● **Task prompt**: Format the lines of the records below as a Markdown table with the columns Row and Line, numbering each row and skipping blank lines. Omit the pictures from the table.

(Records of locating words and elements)
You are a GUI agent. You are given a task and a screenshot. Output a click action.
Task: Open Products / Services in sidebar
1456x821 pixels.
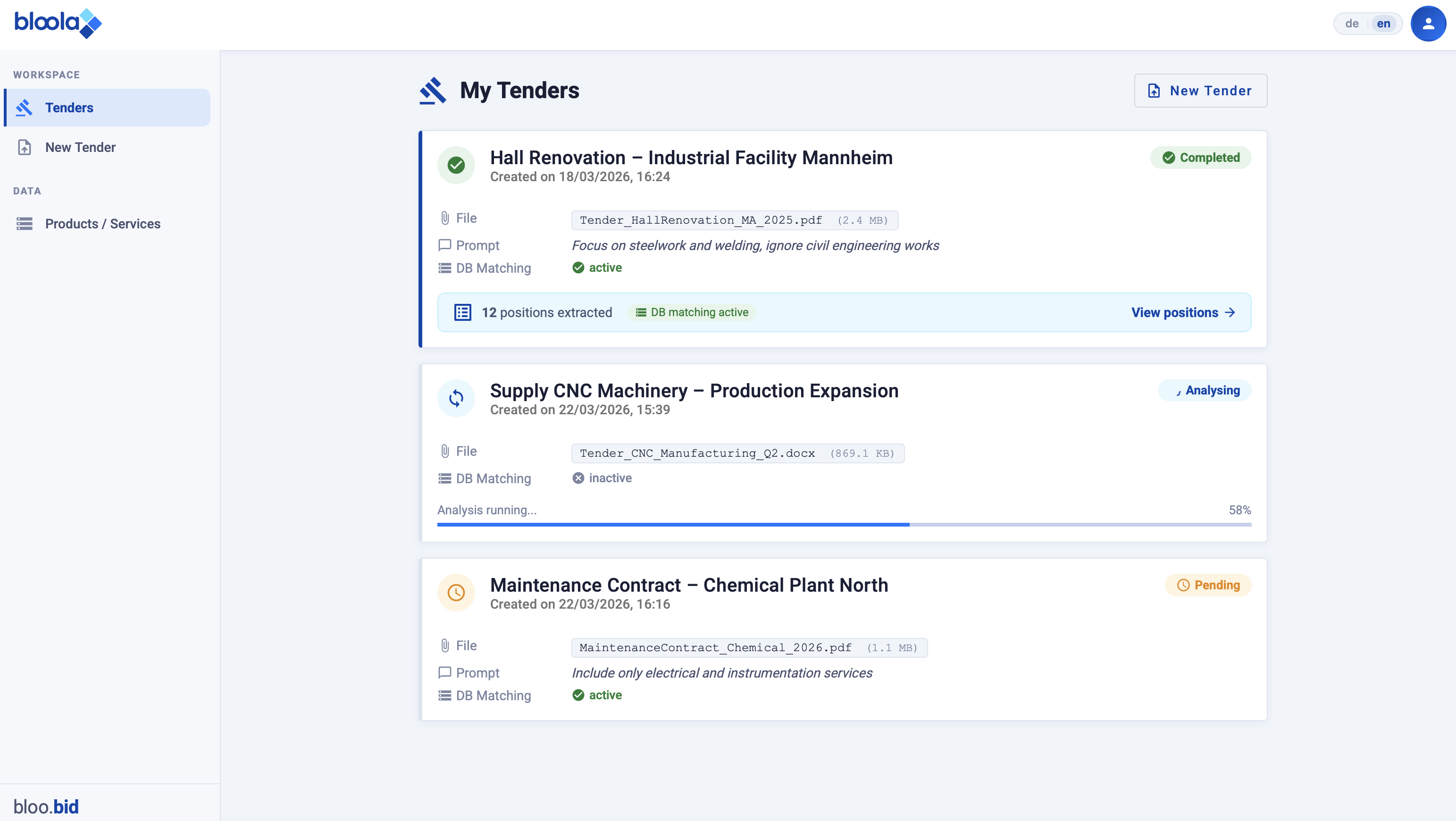tap(102, 223)
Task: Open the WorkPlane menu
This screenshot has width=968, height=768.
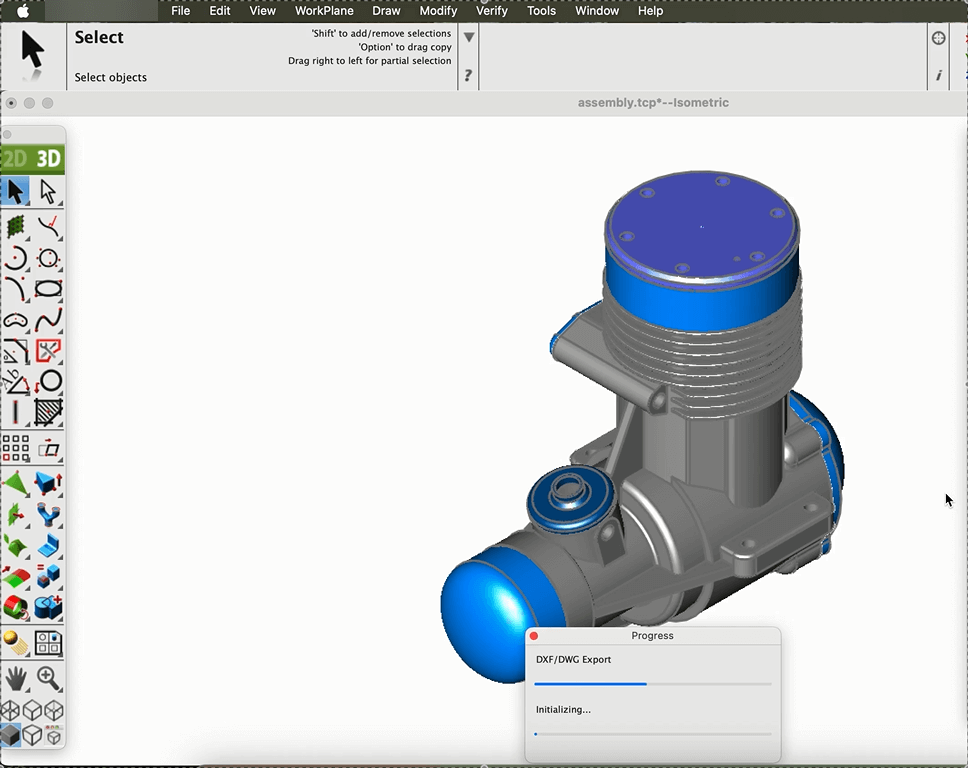Action: click(x=324, y=11)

● **Output**:
| Row | Line |
|---|---|
| 1 | You are a GUI agent. You are given a task and a screenshot. Output a click action. |
| 2 | Task: Open Products / Services in sidebar |
| 3 | 1456x821 pixels. |
| 4 | tap(102, 223) |
| 5 | Task: Open the WorkPlane menu |
| 6 | This screenshot has width=968, height=768. |
| 7 | Action: click(x=324, y=11) |